Screenshot grounding data:
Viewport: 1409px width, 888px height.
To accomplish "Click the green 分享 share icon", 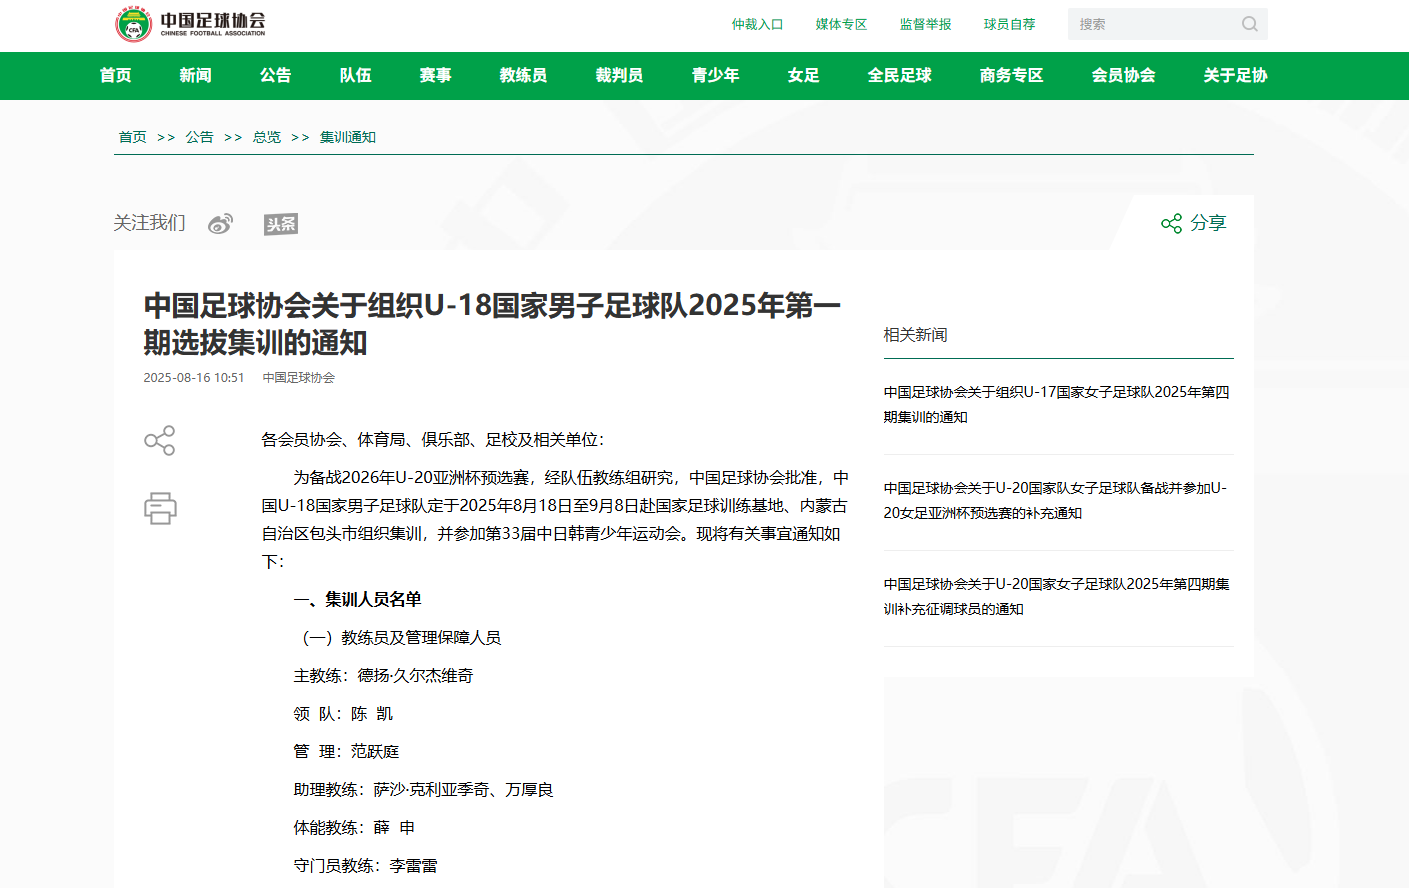I will tap(1172, 223).
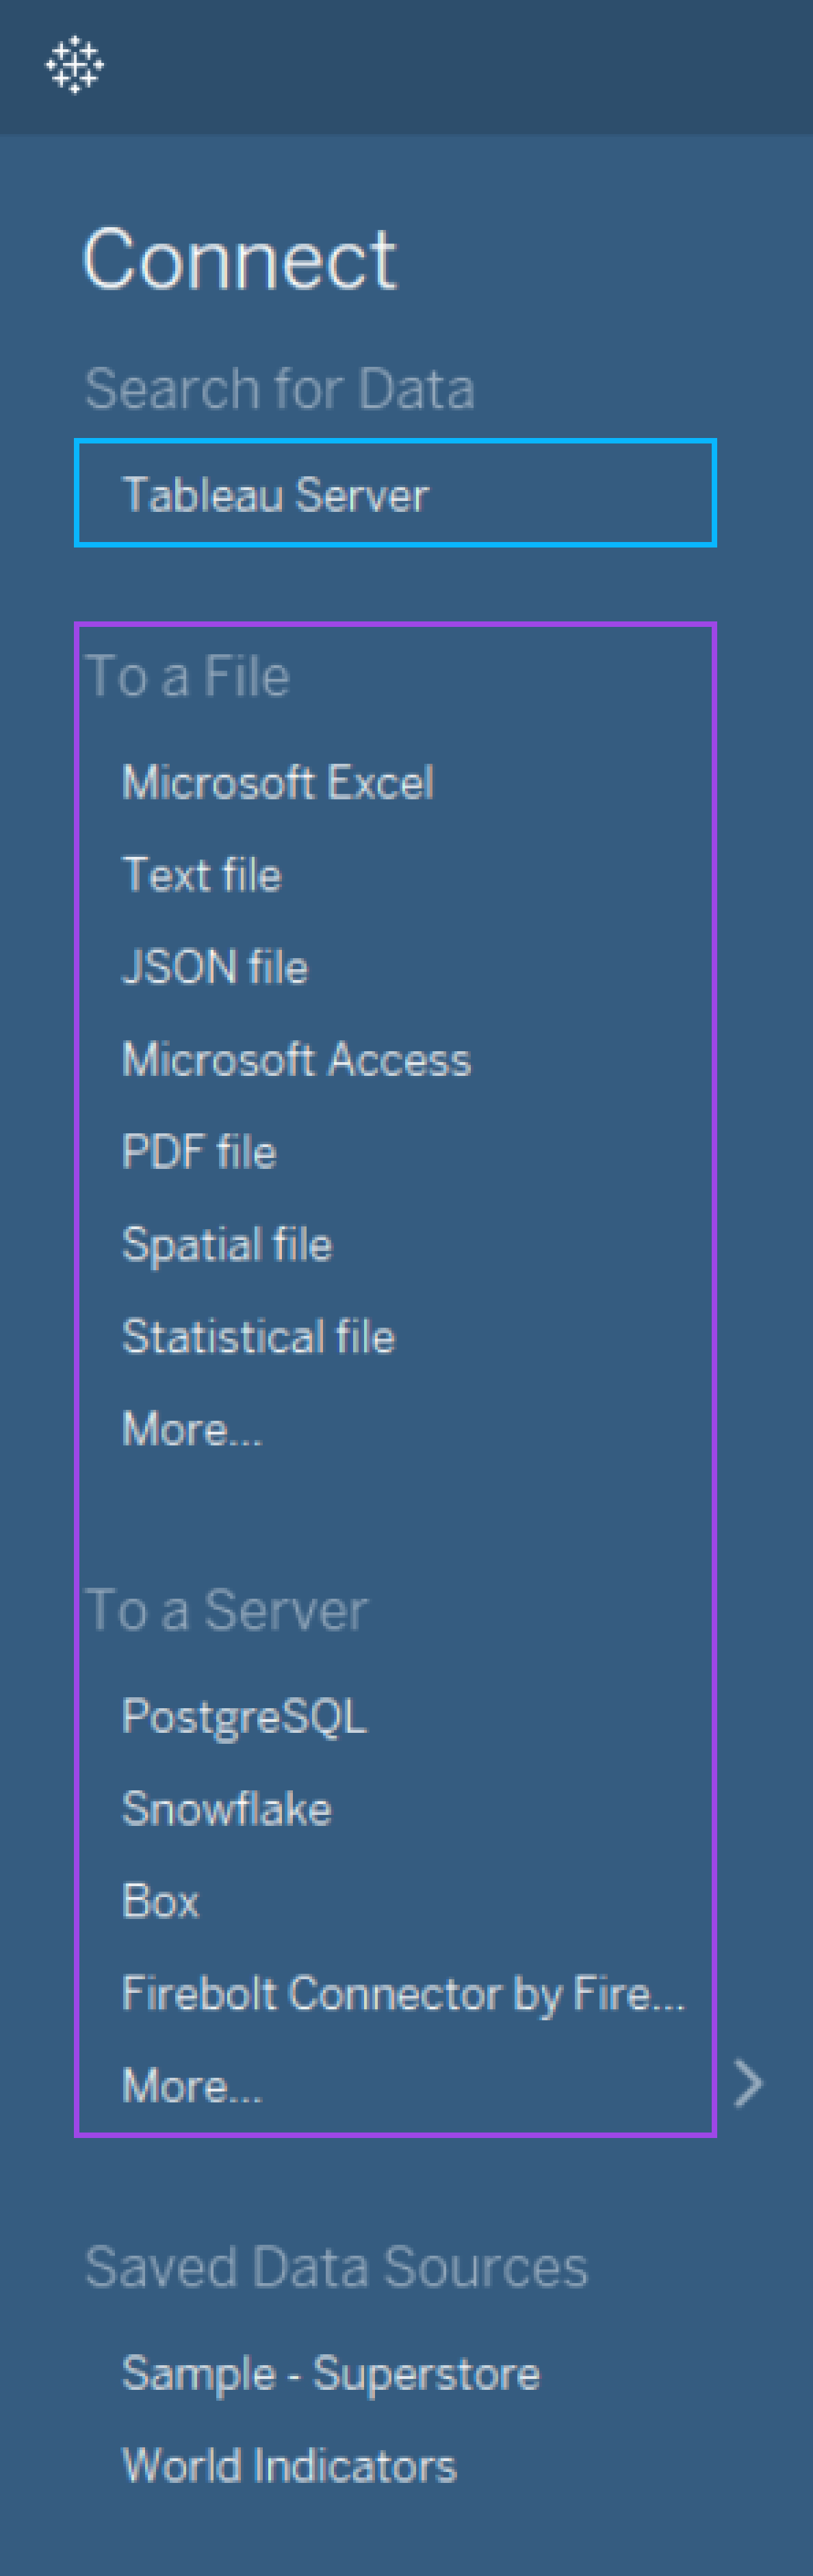Click the Tableau logo icon
813x2576 pixels.
coord(75,65)
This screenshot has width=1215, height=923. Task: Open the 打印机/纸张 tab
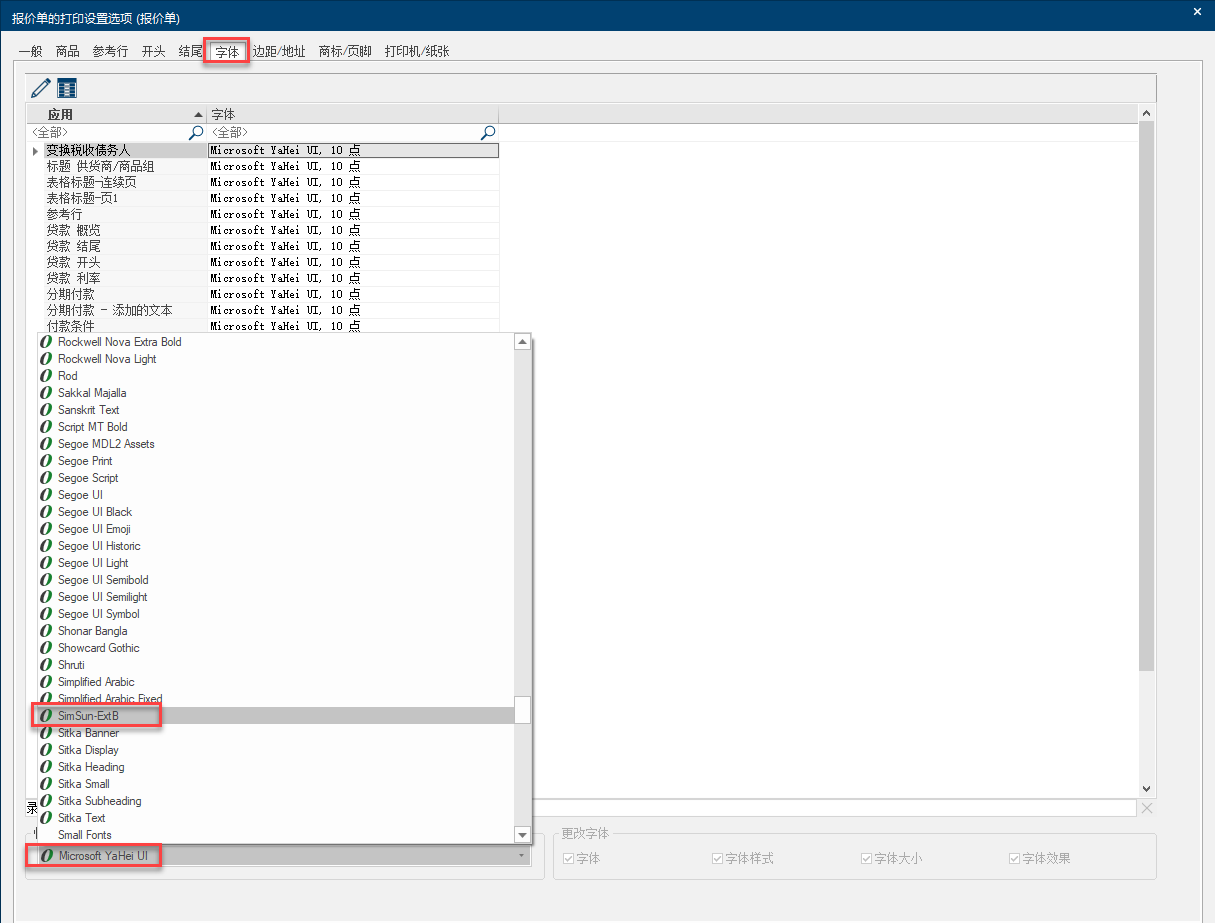pos(417,51)
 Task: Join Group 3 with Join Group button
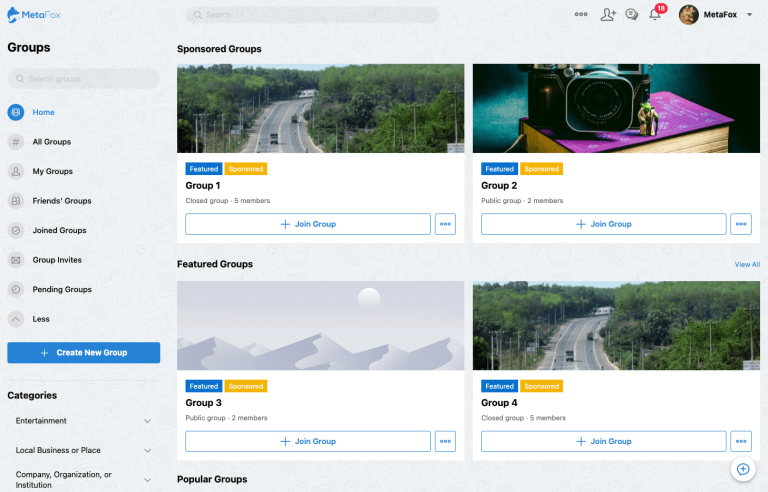pos(308,442)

• **GOAL OF THE EXERCISE**
Nothing but the lines from the one holding "This screenshot has" through the last line of the entries should be written out, exactly and inclusively, minus the pictures.

• **EXERCISE ANSWER**
This screenshot has width=1215, height=923. Task: Open the 打印机/纸张 tab
pos(417,51)
 Task: Join Group 3 with Join Group button
pos(308,442)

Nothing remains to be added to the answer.